Capital Op-Ed: “City going in wrong direction”

The Capital: October 14, 2016

By: David Prosten

It has been a year since family ties lured me to retirement in Falmouth, Massachusetts. But my two decades of environmental activism “back home” in Annapolis aren’t easily forgotten, or abandoned. So, I’ve been following the issues I care about and I’m dismayed at what I’m reading in The Capital.

During much of my time in Annapolis I was chairman of the 1,200-member Anne Arundel Sierra Club and became deeply involved in one of the biggest environmental challenges the area has faced for many years: a Connecticut developer’s plan to bulldoze half of the forest on Forest Drive’s 111-acre Crystal Spring tract and construct a shopping center/hotel/townhouse/retirement complex.

Our objections were environmental: loss of trees and wildlife habitat, stormwater runoff to Crab Creek and the South River and the like. Traffic, school overcrowding concerns and other issues soon became part of the discussion.

By the time I left Annapolis an active coalition of individuals and groups, literally thousands of people, had formed. They viewed the Crystal Spring development as a major environmental and quality-of-life threat. Reports in The Capital over the past few weeks have made me worry that the developer’s political influence and deep pockets are overwhelming the will of the people.

My concerns are based on recent actions by the City Council that, while professing to protect the community, actually ease the developer’s path. The new Forest Conservation Act contains provisions and “definitions” that cleverly open the door to destruction of priority forest, while the Adequate Public Facilities ordinance allows building more homes than there are schoolrooms to hold the children from those homes.

With both ordinances it appears that the mayor and council members — with city elections looming next year — are more eager to show they had responded to years of growing community frustration than they are to enact meaningful measures that would actually respond to the concerns raised.

My concerns:

•The Forest Conservation Act opens the door for developers to obtain approvals of forest destruction, while forbidding appeals of those decisions, as we had before the passage, either within the city structure or via the Circuit Court. Amazingly, such approvals and other variances under the city’s Planning and Zoning Department can be appealed. Where’s the logic in that?

•The law was supposed to have a “no net loss” provision: For every tree developers cut down they must plant another. Instead, we find that this provision is eliminated and the developer can simply pay a fee. Do you have any reason to think that won’t be an easy out to advance this $200 million-plus project?

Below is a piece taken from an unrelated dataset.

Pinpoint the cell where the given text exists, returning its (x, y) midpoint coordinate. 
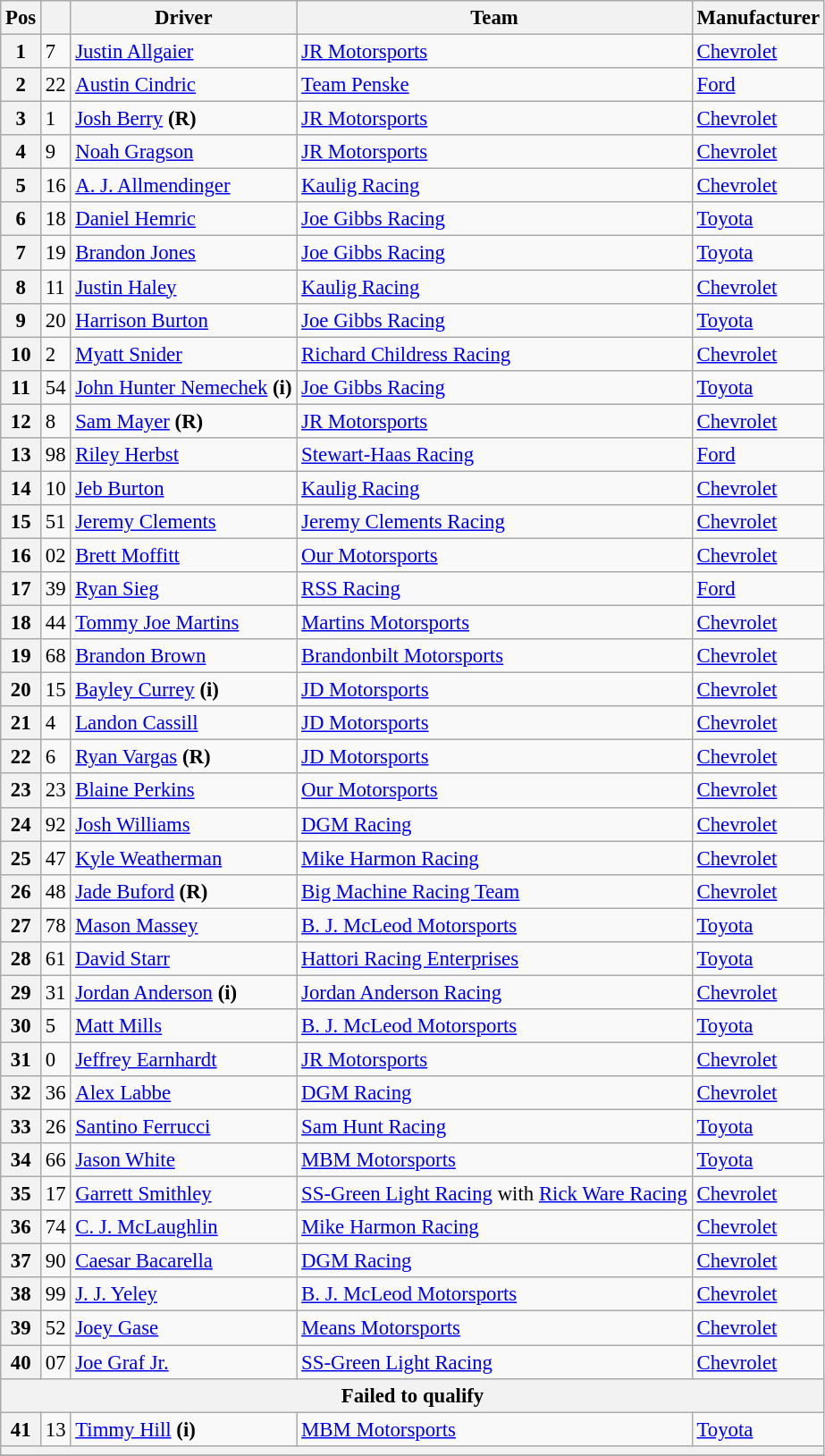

•The mayor and council claim to have actually improved on the state law that sets minimum standards for forest conservation, both by protecting trees smaller than the state requires and creating larger stream buffers than outlined by the state. Wrong on both counts. The city’s planning and zoning director would have to come up with special findings to justify each of these standards, tree by tree and buffer by buffer.

•As for the Adequate Public Facilities legislation, the purpose of which is to be sure there’s enough infrastructure in place to serve the growing population, what part of “adequate” doesn’t the council get? Its law declares 105 percent capacity at elementary and middle schools, and 120 percent at high schools, is OK. This decision, you won’t be shocked to hear, provides exactly the cover needed for construction at Crystal Spring and other developments in the works.

Some of my friends in the environmental community apparently see the forest conservation and adequate public facilities measures as victorious half-loaves — i.e., better than nothing. I’m afraid, though, that these measures are a city cop-out, a tacit go-ahead for all the development that ails the city. I can only hope the wonderful coalition of activists can keep their eyes on the prize and turn back these terribly flawed measures.

David Prosten lived in Annapolis from 1994 to 2015 and was active in the city’s environmental and political life. He was a frequent op-ed contributor.